The Pentagon’s Cyber Rules Leave MSPs as an Attack Vector

The Cybersecurity Maturity Model Certification (CMMC) was rolled out in late 2025 to enforce NIST SP 800‑171 controls across the Defense Industrial Base (DIB). By requiring third‑party verification, the program intends to eliminate weak links that could be exploited by hostile actors. For many small and medium‑sized defense contractors, achieving compliance on their own is cost‑prohibitive, so they turn to Managed Service Providers (MSPs) for network, cloud, and security management. When MSPs are held to the same rigorous standards, they can accelerate CMMC readiness and spread best‑practice defenses throughout the supply chain.

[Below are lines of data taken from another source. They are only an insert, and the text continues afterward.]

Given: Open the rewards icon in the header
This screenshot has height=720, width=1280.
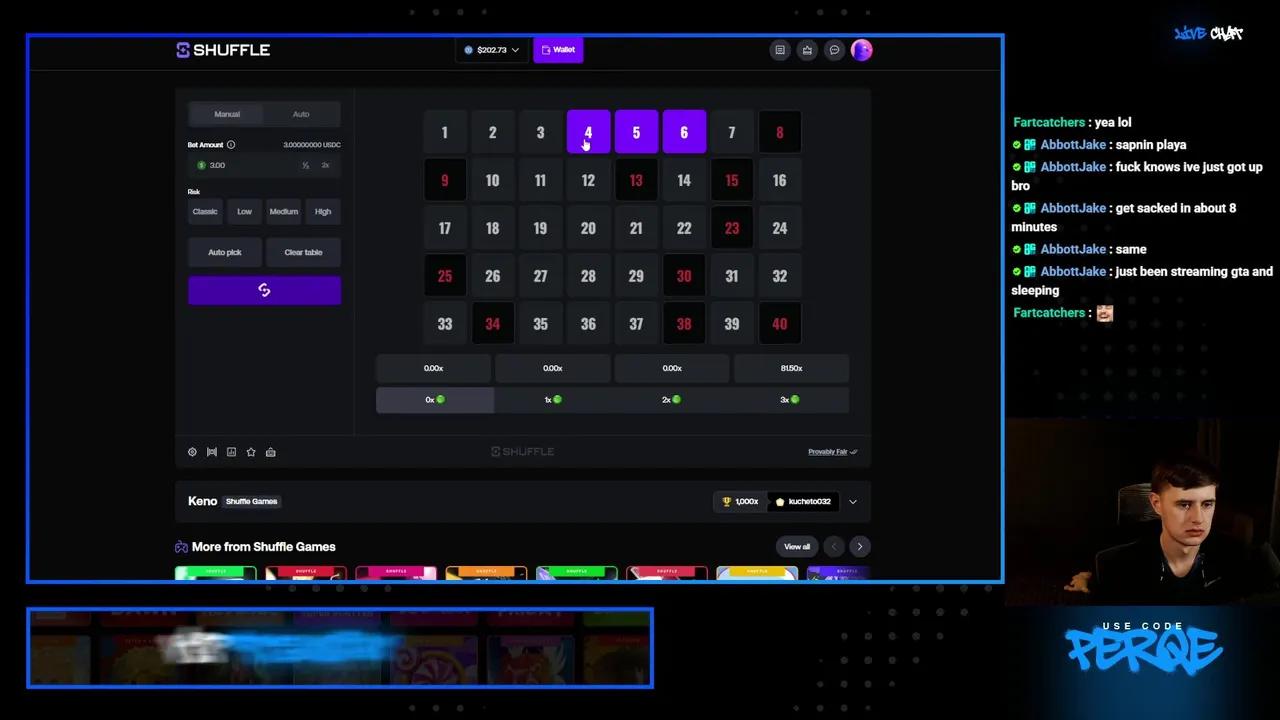Looking at the screenshot, I should (807, 50).
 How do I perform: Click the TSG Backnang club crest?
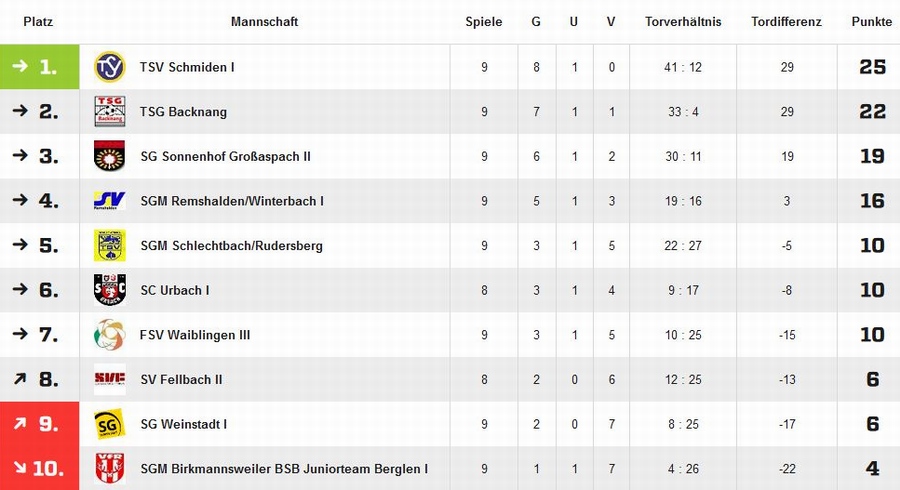click(x=109, y=111)
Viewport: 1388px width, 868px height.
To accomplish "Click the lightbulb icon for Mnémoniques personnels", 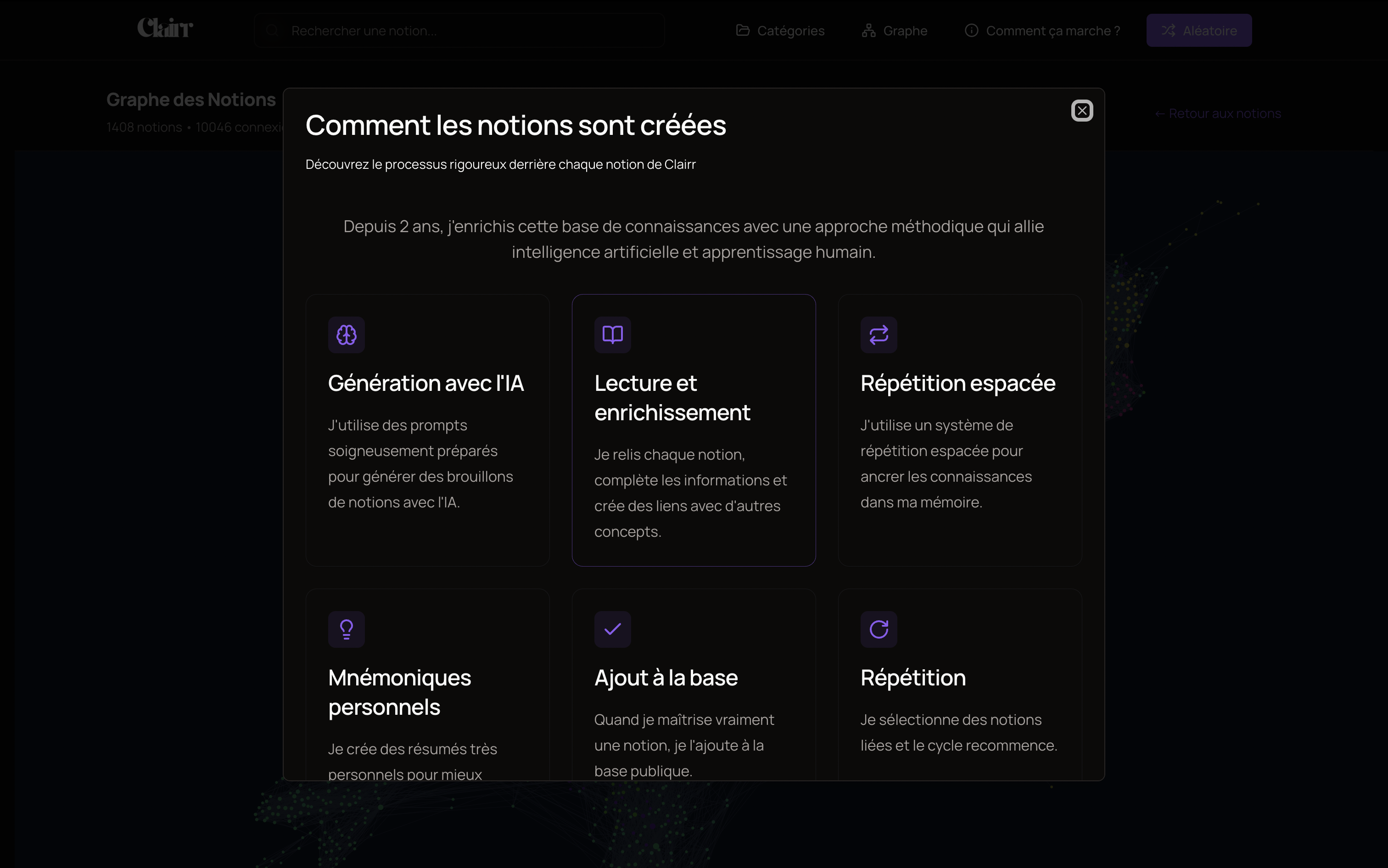I will (x=346, y=629).
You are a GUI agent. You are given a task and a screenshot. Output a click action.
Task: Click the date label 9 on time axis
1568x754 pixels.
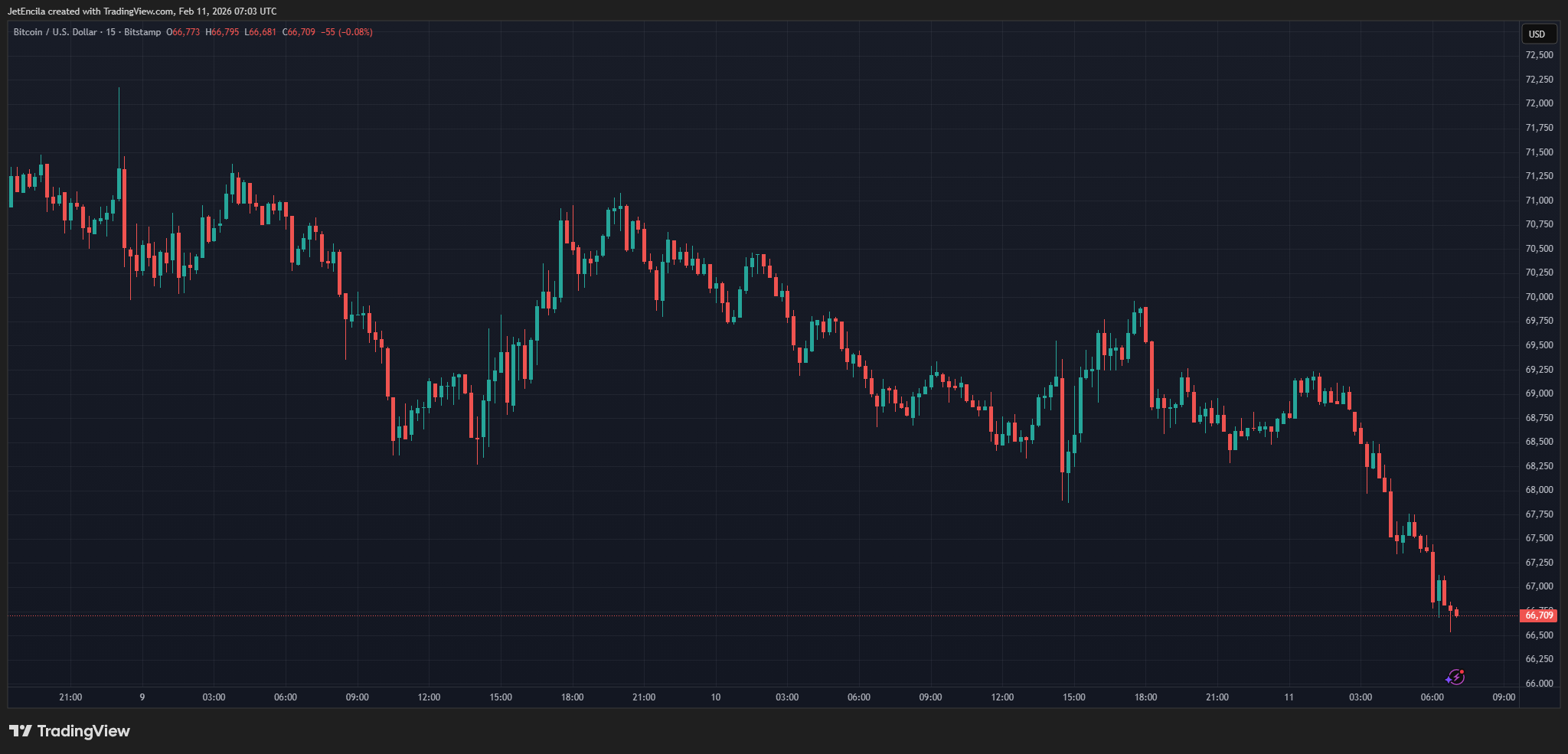[x=142, y=697]
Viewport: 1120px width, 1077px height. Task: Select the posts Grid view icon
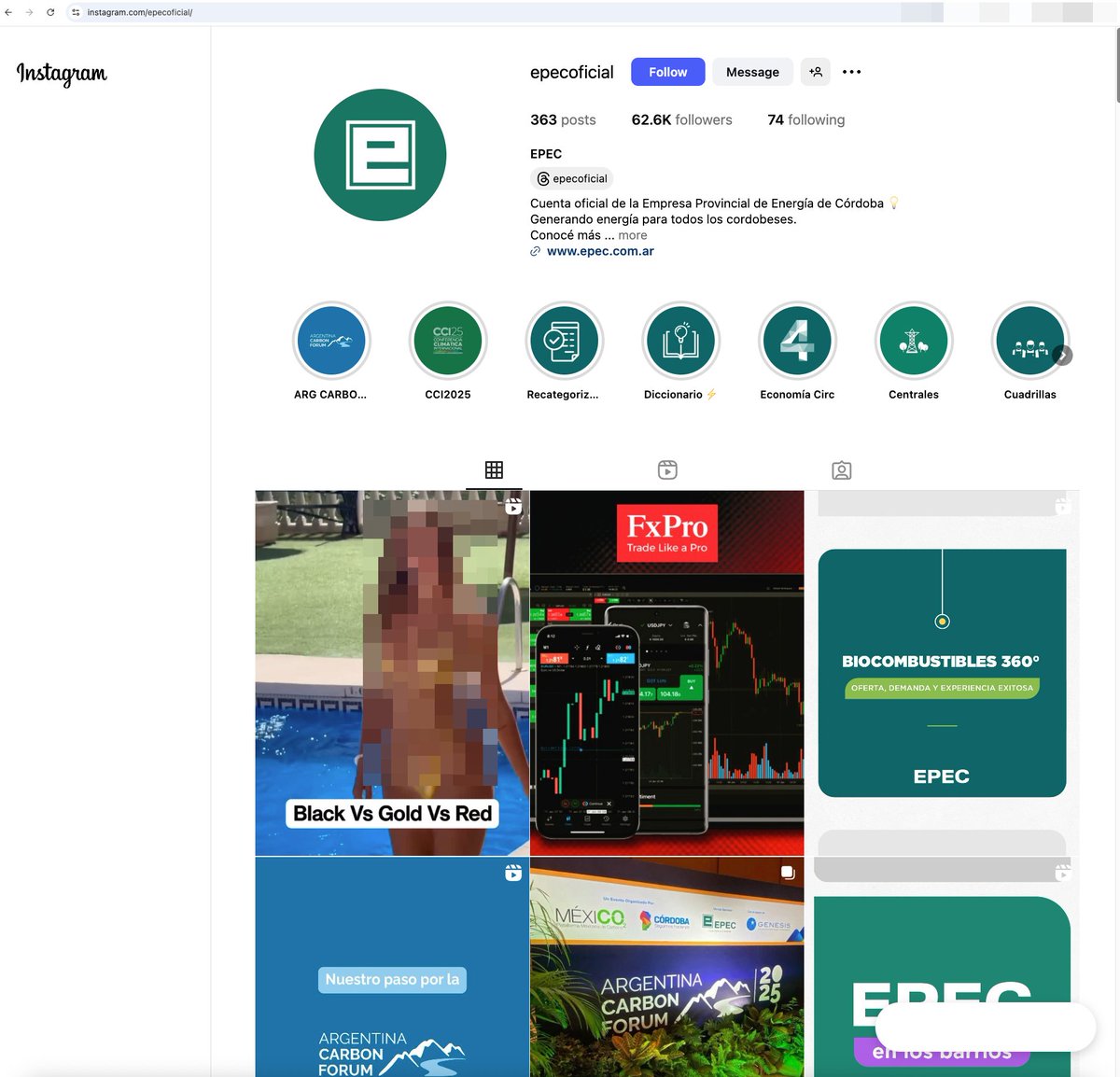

However, the current CMMC rulebook classifies MSPs as "External Service Providers" with only voluntary certification requirements. This creates a blind spot: MSP personnel routinely possess privileged administrative rights to patch, reset credentials, and configure defenses on systems that store Controlled Unclassified Information (CUI). Past incidents—SolarWinds’ 2020 software‑update breach, Kaseya’s 2021 ransomware attack on MSPs, and the 2026 ransomware campaigns by Qilin and Akira—show how compromised MSPs can cascade failures across hundreds of downstream contractors. Nation‑state groups such as China‑linked Mustang Panda continue to exploit these third‑party pathways, amplifying the risk as AI‑driven extortion tools become more sophisticated.

Legislators are proposing a targeted fix rather than a sweeping overhaul. The House Armed Services Committee could direct the Department of Defense to inventory MSP usage among Level 2 and Level 3 contractors, identifying which providers have administrative control over CUI environments. By amending 32 CFR Part 170 to incorporate the statutory definition of "managed service provider" and requiring MSPs with privileged access to obtain certification that mirrors their client’s CMMC level, Congress would close the most exploitable gap. This approach preserves the cost‑effective benefits MSPs deliver while ensuring that any entity with functional control over sensitive data meets verifiable security standards, thereby strengthening the overall resilience of the nation’s defense supply chain.